*SUPPLIED RECORDS*:
• • • •

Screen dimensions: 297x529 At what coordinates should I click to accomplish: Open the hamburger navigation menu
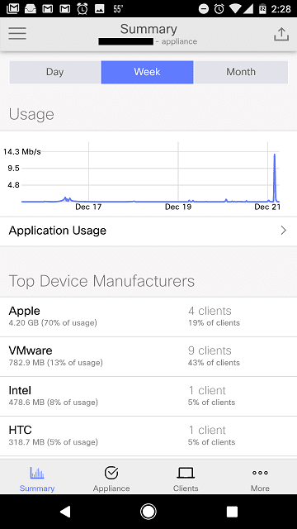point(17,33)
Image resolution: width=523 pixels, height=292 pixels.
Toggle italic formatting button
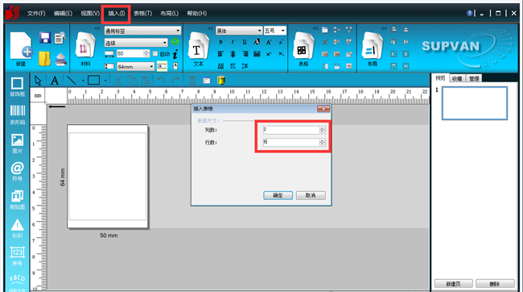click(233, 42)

• • • •

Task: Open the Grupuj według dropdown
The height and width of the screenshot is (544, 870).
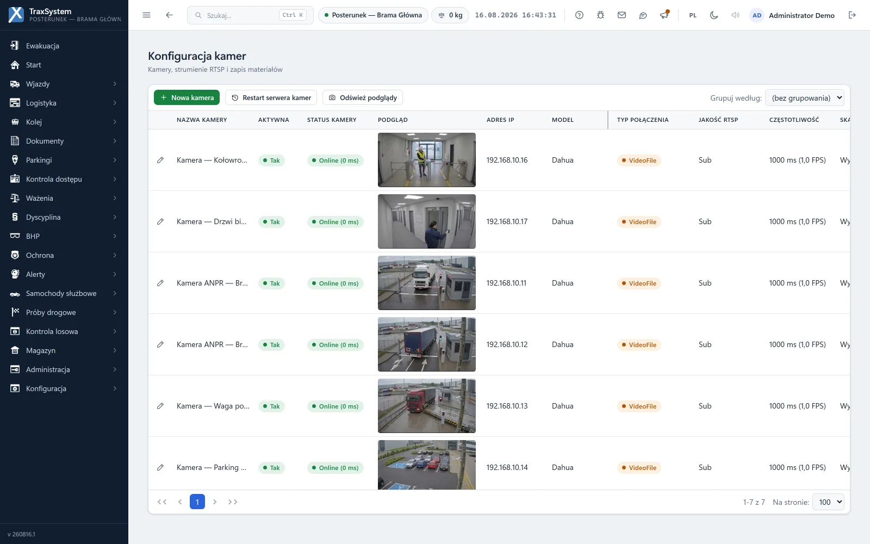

• • • •

Throughout the listing, how many lines contain the string "height"? Give the number on its own.

*ANSWER FOR THE TASK*: 2